@fsnjs/tokenize

@fsnjs/tokenize

@fsnjs/tokenize is a zero-dependency library that facilitates tokenization for applications such as parsers or interpreters where incoming data needs to be broken down into tokens for further processing.

The library's primary export is the abstract Tokenizer class that is designed to take in a sequence of values (e.g., characters, objects, etc.) and convert them into structured tokens that can later be processed by another part of the application.

An additional export added in v2.0.0 is StringTokenizer that provides various functions that are useful when parsing string inputs.

You can view detailed documentation here.

To see Tokenizer in action, check out examples here.

The Tokenizer Error class is an extension of SyntaxError that provides a format function. This format function provides you with an error string in the following format:

/path/to/my_script.ts:2:4 - error: This is a dumb function, isn't it.

1 function my_function() {
2 throw new Error(`This is a dumb function, isn't it.`);
^
3 }

The format function accepts an object that has the parameters:

Parameter Type Default Description
trimLength number, undefined null The number of lines to precede and follow the error line.
lineNumbers boolean, undefined true Whether line numbers should be prepended to each line.
showOnlyErrorLn boolean, undefined null Whether only the error line and caret should be shown.

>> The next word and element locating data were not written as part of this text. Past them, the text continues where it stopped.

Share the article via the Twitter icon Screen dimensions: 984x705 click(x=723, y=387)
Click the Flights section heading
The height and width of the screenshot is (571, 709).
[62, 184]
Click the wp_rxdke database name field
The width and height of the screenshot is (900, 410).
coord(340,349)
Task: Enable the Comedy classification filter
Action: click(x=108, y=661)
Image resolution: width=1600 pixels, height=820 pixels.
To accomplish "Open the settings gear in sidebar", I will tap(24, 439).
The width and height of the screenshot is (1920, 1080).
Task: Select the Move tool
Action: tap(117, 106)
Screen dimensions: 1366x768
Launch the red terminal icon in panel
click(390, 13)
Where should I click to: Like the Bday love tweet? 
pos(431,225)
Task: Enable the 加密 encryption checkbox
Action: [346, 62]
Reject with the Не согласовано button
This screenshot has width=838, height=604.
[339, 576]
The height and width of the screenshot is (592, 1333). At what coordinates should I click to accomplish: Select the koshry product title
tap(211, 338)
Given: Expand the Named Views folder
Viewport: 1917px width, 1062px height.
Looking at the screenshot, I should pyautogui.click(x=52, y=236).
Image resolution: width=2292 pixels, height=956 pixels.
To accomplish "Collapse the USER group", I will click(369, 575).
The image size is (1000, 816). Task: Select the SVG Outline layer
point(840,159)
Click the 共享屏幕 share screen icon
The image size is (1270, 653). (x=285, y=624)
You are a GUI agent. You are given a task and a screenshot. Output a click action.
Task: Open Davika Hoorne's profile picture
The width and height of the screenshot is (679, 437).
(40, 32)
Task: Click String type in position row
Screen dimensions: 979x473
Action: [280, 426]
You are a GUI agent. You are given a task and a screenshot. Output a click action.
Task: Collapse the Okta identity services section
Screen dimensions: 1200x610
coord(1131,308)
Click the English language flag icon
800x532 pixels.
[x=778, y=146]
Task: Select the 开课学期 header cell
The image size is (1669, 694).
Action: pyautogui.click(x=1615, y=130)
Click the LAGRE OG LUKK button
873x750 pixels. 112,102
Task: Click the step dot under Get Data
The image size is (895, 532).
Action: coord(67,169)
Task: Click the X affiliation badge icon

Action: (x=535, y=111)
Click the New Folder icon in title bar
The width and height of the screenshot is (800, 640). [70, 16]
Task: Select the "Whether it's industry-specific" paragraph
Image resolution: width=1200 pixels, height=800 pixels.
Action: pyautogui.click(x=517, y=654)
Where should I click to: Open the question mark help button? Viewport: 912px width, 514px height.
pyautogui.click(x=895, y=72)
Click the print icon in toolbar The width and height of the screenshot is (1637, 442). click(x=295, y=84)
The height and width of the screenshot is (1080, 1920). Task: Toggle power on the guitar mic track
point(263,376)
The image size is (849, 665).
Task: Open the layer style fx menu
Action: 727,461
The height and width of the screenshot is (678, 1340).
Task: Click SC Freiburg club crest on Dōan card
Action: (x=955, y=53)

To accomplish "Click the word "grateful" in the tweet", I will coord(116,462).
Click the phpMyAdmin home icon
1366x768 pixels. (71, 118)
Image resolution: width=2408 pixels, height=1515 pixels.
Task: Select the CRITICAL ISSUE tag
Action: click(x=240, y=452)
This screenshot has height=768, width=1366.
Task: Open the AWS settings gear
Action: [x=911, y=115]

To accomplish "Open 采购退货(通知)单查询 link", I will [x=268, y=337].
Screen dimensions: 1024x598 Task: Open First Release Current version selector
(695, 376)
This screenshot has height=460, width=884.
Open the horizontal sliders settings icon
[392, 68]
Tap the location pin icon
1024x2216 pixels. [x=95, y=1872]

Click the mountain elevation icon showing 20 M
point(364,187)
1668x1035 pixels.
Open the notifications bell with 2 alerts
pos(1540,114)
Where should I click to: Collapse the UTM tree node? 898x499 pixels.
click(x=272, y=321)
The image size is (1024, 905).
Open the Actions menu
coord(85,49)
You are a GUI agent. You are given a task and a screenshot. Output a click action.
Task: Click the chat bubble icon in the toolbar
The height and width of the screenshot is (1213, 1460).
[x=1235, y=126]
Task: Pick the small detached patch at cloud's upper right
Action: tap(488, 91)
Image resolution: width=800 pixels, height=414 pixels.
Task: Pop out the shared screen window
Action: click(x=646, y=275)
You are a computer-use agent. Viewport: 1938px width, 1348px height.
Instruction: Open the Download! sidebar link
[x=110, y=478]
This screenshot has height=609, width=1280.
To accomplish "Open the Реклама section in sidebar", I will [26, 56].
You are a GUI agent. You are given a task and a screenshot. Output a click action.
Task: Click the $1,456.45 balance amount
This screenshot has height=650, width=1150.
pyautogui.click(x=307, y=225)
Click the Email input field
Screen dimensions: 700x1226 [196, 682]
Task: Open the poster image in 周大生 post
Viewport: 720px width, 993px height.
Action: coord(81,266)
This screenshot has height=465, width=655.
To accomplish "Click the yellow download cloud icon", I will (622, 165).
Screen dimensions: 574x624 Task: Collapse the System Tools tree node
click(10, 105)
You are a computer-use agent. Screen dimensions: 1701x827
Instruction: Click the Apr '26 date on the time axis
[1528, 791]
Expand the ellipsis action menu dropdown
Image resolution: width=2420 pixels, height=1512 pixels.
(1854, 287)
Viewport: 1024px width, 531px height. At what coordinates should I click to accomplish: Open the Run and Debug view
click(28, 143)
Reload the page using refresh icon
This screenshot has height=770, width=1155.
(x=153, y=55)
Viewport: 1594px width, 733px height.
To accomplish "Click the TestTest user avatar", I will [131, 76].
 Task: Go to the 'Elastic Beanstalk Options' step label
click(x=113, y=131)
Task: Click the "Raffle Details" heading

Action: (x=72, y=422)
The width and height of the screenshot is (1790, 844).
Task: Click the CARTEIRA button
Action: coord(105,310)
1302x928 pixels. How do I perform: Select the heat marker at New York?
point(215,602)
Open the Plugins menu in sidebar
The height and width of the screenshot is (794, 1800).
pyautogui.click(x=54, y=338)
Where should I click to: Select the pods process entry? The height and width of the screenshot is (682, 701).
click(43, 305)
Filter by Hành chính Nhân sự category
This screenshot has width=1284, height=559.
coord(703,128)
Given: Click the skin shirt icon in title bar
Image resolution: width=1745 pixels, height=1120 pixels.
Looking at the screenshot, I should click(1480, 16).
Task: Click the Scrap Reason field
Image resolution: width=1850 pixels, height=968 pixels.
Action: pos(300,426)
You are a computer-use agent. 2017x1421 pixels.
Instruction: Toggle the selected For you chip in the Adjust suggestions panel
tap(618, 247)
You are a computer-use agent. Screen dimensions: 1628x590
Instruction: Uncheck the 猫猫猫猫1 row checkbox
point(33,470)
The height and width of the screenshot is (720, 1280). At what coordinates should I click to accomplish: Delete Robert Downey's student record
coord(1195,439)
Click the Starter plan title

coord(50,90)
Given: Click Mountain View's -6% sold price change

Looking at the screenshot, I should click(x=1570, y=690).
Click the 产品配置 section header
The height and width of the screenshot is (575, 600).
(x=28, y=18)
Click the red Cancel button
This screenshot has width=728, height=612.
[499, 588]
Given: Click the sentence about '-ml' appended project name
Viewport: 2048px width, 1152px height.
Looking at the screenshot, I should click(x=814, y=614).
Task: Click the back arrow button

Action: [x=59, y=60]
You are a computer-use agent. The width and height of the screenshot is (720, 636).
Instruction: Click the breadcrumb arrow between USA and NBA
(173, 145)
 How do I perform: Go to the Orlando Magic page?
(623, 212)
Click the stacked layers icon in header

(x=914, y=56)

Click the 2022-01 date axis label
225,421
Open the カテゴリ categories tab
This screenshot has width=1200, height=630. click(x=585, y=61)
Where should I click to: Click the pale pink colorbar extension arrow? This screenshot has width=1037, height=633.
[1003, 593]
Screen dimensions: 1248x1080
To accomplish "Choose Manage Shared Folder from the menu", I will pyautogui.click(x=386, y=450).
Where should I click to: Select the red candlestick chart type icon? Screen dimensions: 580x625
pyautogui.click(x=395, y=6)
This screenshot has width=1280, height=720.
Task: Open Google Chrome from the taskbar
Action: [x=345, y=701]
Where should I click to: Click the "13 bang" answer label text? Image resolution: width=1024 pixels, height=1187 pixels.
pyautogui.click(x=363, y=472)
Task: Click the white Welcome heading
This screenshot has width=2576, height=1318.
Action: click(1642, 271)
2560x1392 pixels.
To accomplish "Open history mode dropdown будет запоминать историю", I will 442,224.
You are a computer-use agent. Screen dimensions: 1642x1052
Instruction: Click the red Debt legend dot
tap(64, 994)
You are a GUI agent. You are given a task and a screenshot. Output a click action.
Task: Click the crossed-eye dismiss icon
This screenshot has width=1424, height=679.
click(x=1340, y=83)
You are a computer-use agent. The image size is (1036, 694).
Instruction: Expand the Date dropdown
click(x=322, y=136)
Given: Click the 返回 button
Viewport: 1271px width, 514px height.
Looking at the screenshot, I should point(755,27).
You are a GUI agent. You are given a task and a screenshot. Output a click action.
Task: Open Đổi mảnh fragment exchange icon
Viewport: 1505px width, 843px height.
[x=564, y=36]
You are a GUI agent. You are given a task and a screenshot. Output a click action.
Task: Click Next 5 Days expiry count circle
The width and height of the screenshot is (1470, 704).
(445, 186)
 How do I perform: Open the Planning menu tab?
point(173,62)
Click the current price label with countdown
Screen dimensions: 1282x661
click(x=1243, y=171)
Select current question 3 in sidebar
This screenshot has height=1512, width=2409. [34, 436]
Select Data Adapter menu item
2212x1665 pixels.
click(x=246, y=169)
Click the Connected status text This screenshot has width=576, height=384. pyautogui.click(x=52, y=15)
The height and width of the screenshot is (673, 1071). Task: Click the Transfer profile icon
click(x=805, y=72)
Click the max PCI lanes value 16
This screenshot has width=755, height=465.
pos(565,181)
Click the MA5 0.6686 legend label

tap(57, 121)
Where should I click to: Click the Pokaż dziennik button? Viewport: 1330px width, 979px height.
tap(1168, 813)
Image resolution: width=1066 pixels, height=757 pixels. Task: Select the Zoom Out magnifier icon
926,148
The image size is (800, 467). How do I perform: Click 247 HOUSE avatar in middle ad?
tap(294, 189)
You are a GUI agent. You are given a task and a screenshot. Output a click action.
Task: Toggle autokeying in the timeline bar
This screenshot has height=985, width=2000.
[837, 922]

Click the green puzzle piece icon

If you would like your error messages to be automatically colorized, you can register color functions from a library like Chalk with this method.

If you would like the code in your error messages to be colorized, you can register a function that colorizes the output code with this method.

  • Introduces StringTokenizer, an extension of Tokenizer that provides useful string utilities.

  • The abstract R type in Tokenizer<T, R> no longer extends Token to provide more type flexibility in situations where a position is not necessary.

  • A peek method was added that returns the value from the top of vals without unshifting it from vals.

  • An options parameter was added to prettyPrint in TokenizerError that provides you with the ability to...

    • Return a chunk of the source with the caret pointer
    • Add line numbers to the left of each line
  • orphan_behavior was removed from the consume function. Orphaned tokens are unshifted onto vals.
  • next was renamed to shift, and the lookahead parameter was removed.